The Fighting Temeraire: Why JMW Turner’s greatest painting is so misunderstood (Matt Wilson, 4/17/25, BBC)

In Constable’s iconic 1821 painting The Hay Wain, an archaic cart rolls gently away from the viewer into a bucolic English landscape. Turner’s The Fighting Temeraire gives us the exact opposite, putting the spectator on a collision course with the unstoppable force of industry.

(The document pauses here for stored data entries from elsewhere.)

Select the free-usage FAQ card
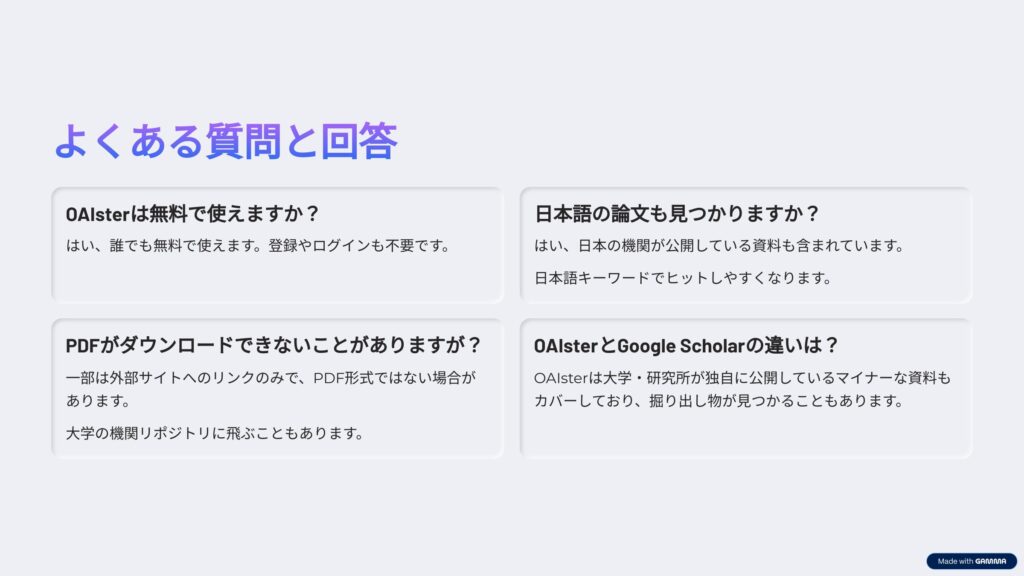This screenshot has width=1024, height=576. (x=278, y=245)
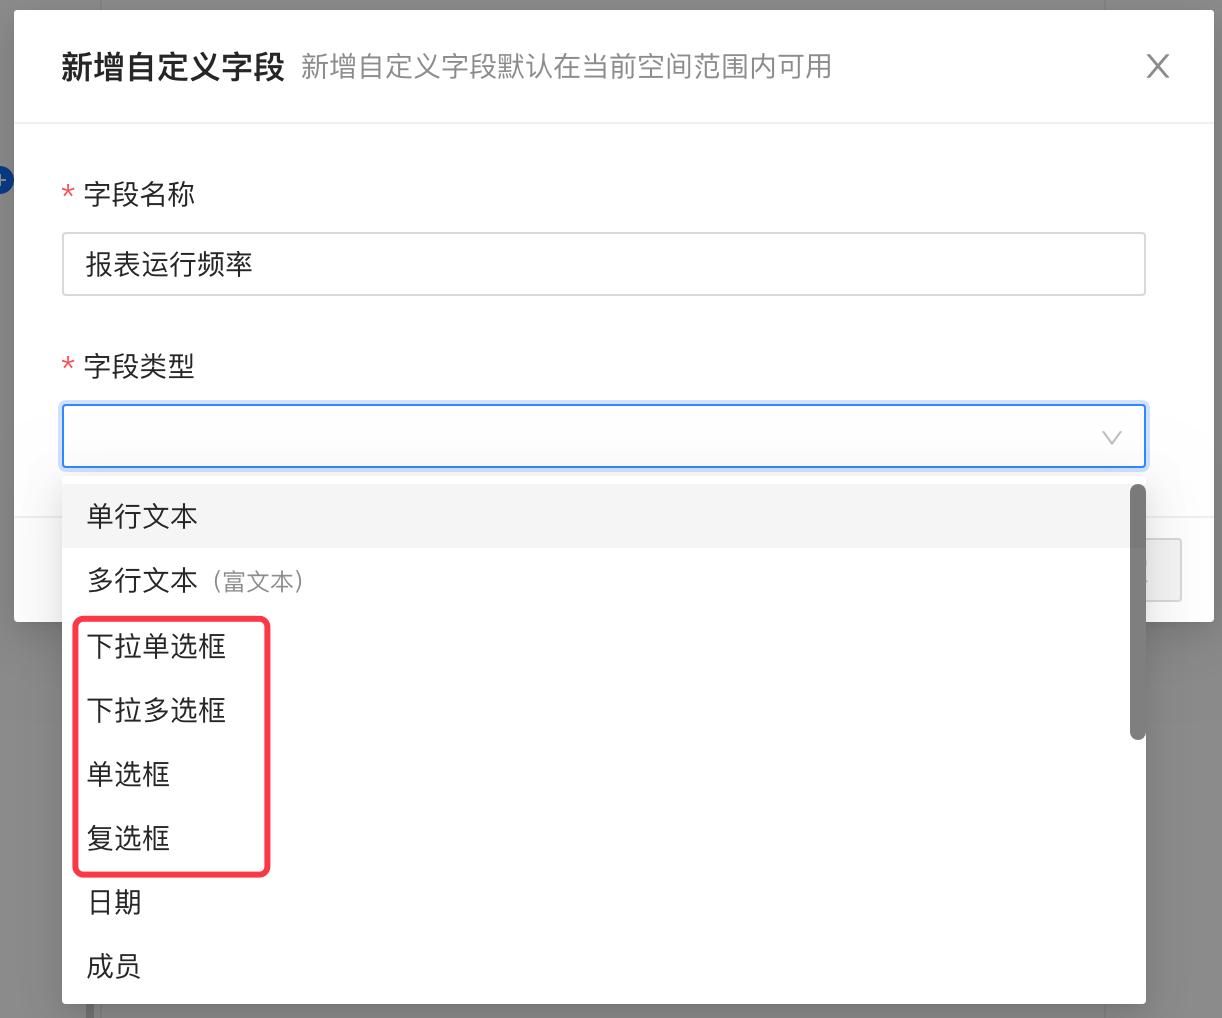
Task: Focus the 字段类型 select box
Action: [580, 436]
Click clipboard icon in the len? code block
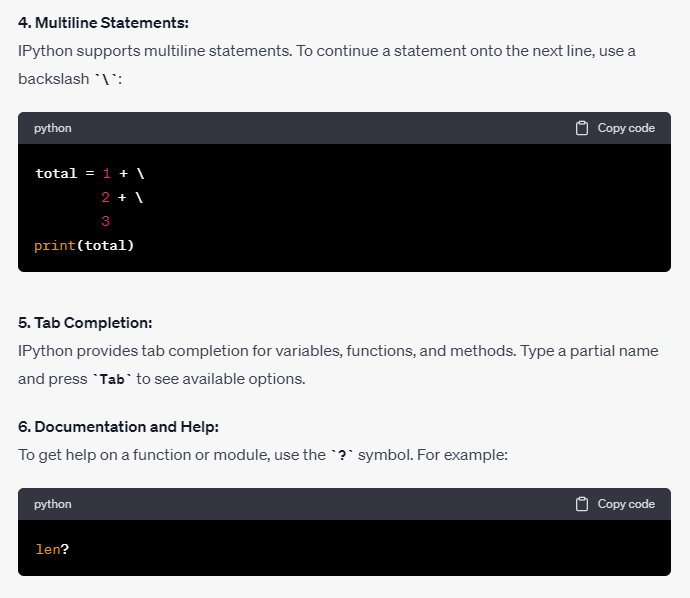This screenshot has height=598, width=690. point(582,504)
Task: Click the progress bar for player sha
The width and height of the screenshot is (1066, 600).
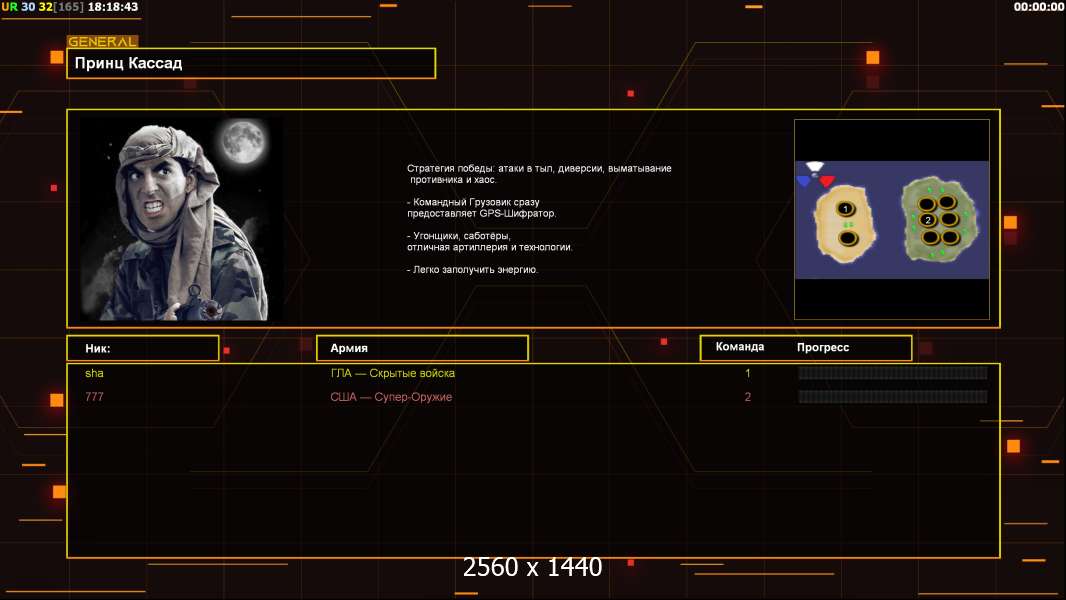Action: 892,373
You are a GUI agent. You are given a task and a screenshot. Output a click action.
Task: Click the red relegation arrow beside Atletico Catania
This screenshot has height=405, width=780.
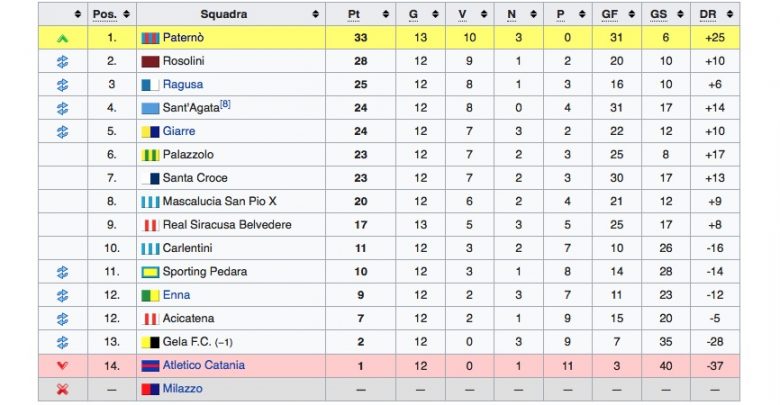(x=62, y=366)
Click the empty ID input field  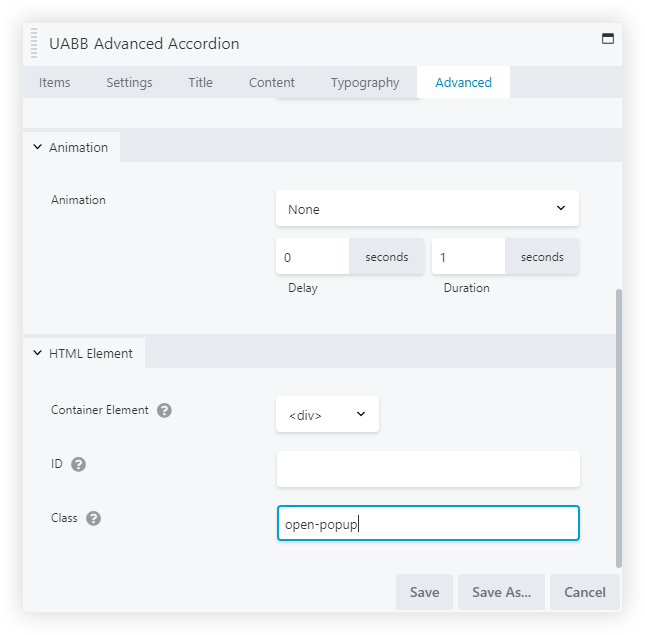click(427, 469)
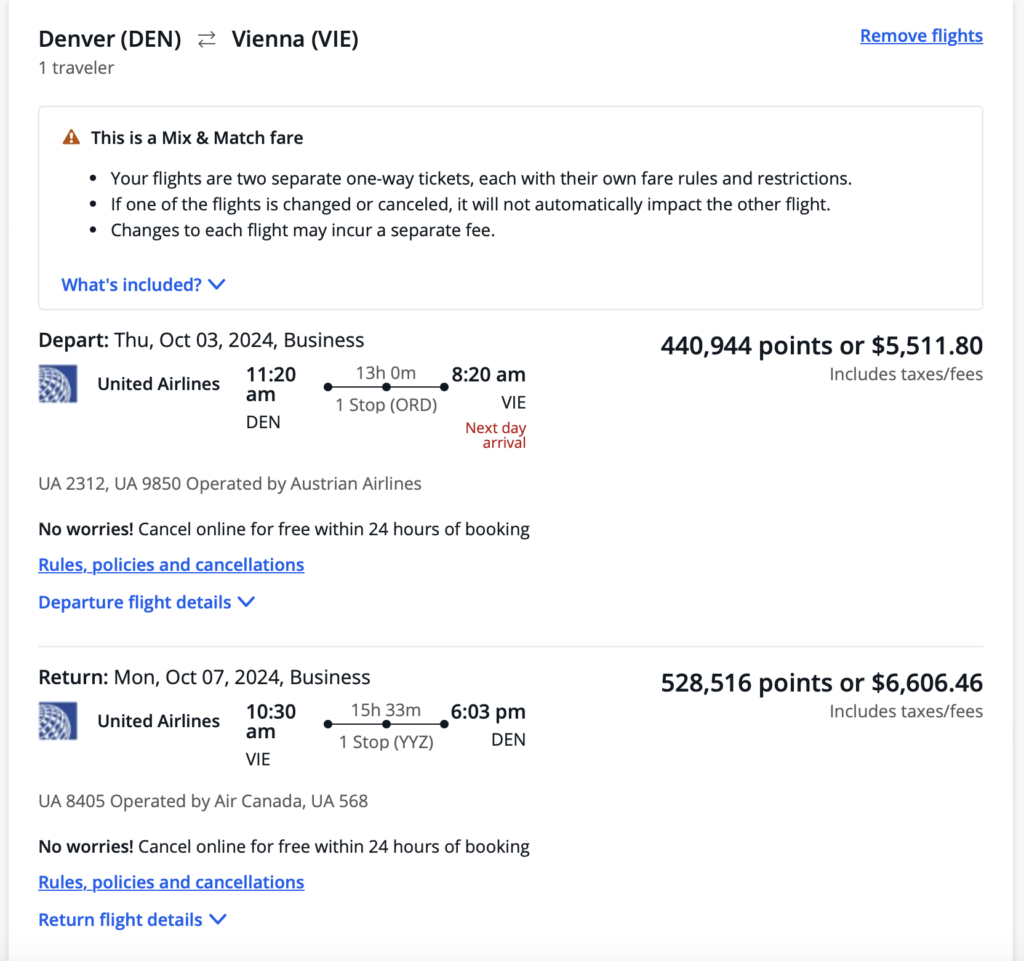Image resolution: width=1024 pixels, height=961 pixels.
Task: Click the middle stop dot above 1 Stop (YYZ)
Action: pyautogui.click(x=386, y=723)
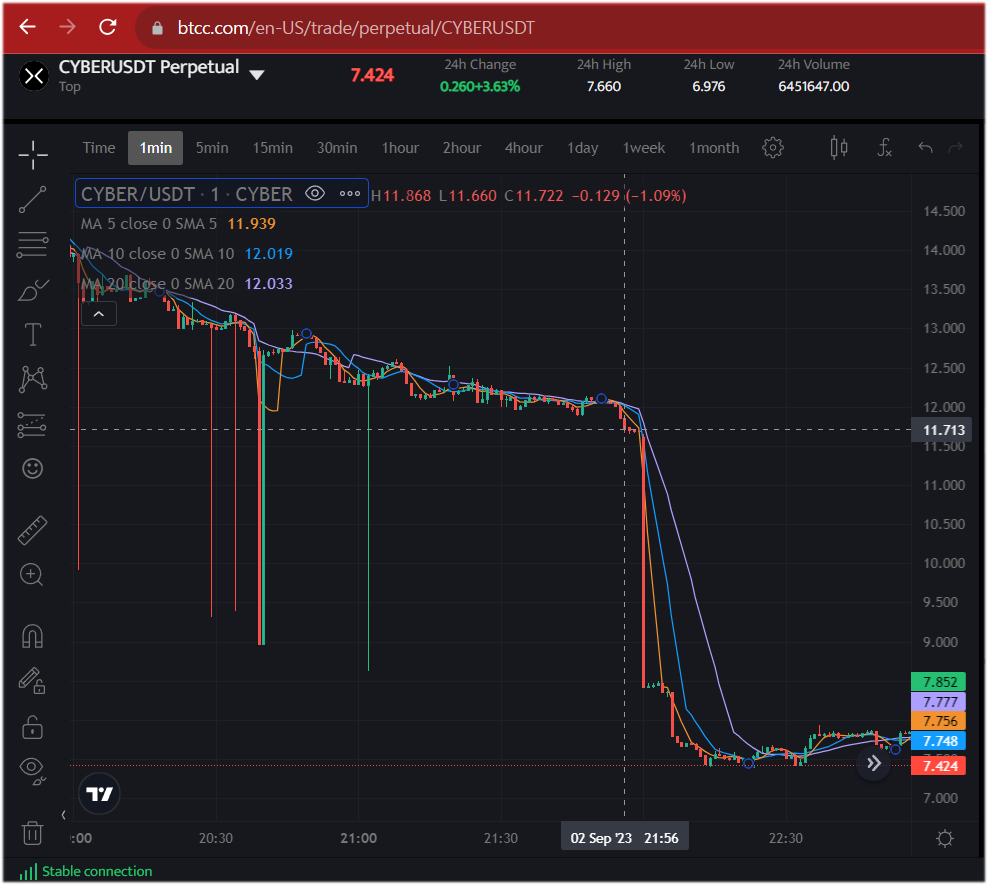Open the indicators fx menu
This screenshot has height=885, width=988.
(884, 148)
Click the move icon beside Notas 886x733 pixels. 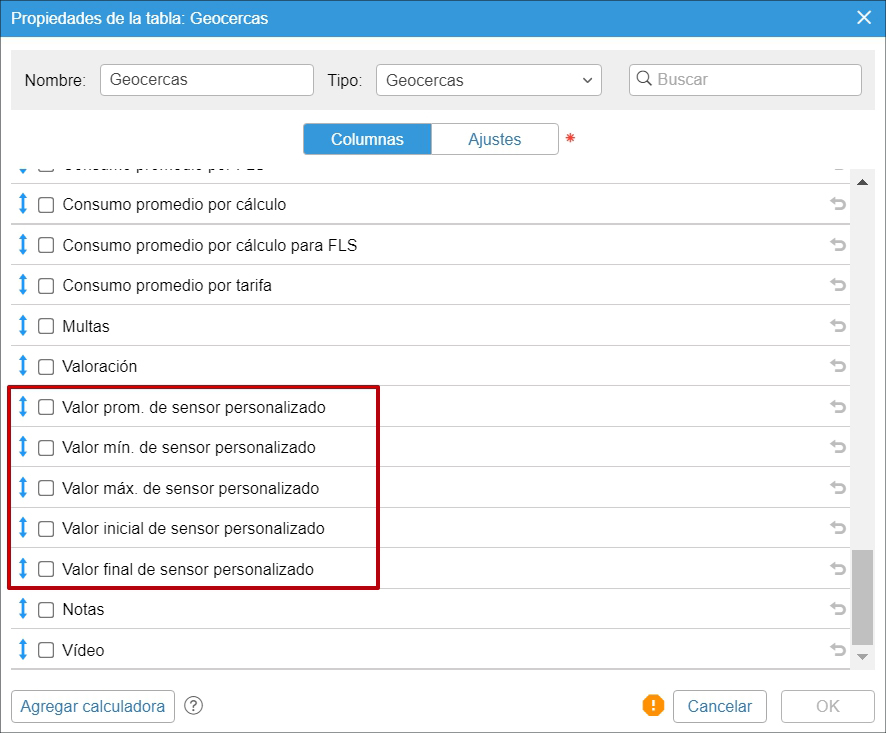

This reflected contemporary reality. At the time The Fighting Temeraire was painted, the Royal Navy was increasingly using steamboats for towing bigger vessels. Moves were already afoot to replace its sail-powered fleet with new steam frigates. But the demise of the Temeraire didn’t reflect a routine upgrade in armaments. This was a one-of-a-kind revolution in seafaring. Sailors around the world had relied on wind-and-sail or oar-propulsion for thousands of years. Now, steam engines could allow seafarers to overcome the vagaries of gusts, shallows and tidal patterns – to supersede nature itself. The future was steam-powered, but how this was going to affect the future of transport, trade and naval combat was still anybody’s guess in the 1830s. What Turner did know was that as far back as Homer’s Odyssey, sailing functioned as a profound symbol of the life journey in art and literature. And so, by hitching the old and the new so unforgettably in his painting, he shows us a compelling metamorphosis – the beginning of a new, post-industrial lifecycle in human history.Turner was awake to the responsibility of artists in times of irreversible historical change. For him, the age-old skill of depicting wooden sailing ships, their rigging, sails and ornately carved figureheads was becoming obsolete. The challenge for every artist (and every member of society) in the modern age, he realised, was to discover beauty and significance in newness, and in artefacts that had not previously been depicted in art, like iron funnels, pistons, valves, and paddle wheels. In The Fighting Temeraire, his rise to this challenge is captured in a very memorable and uncompromising symbol.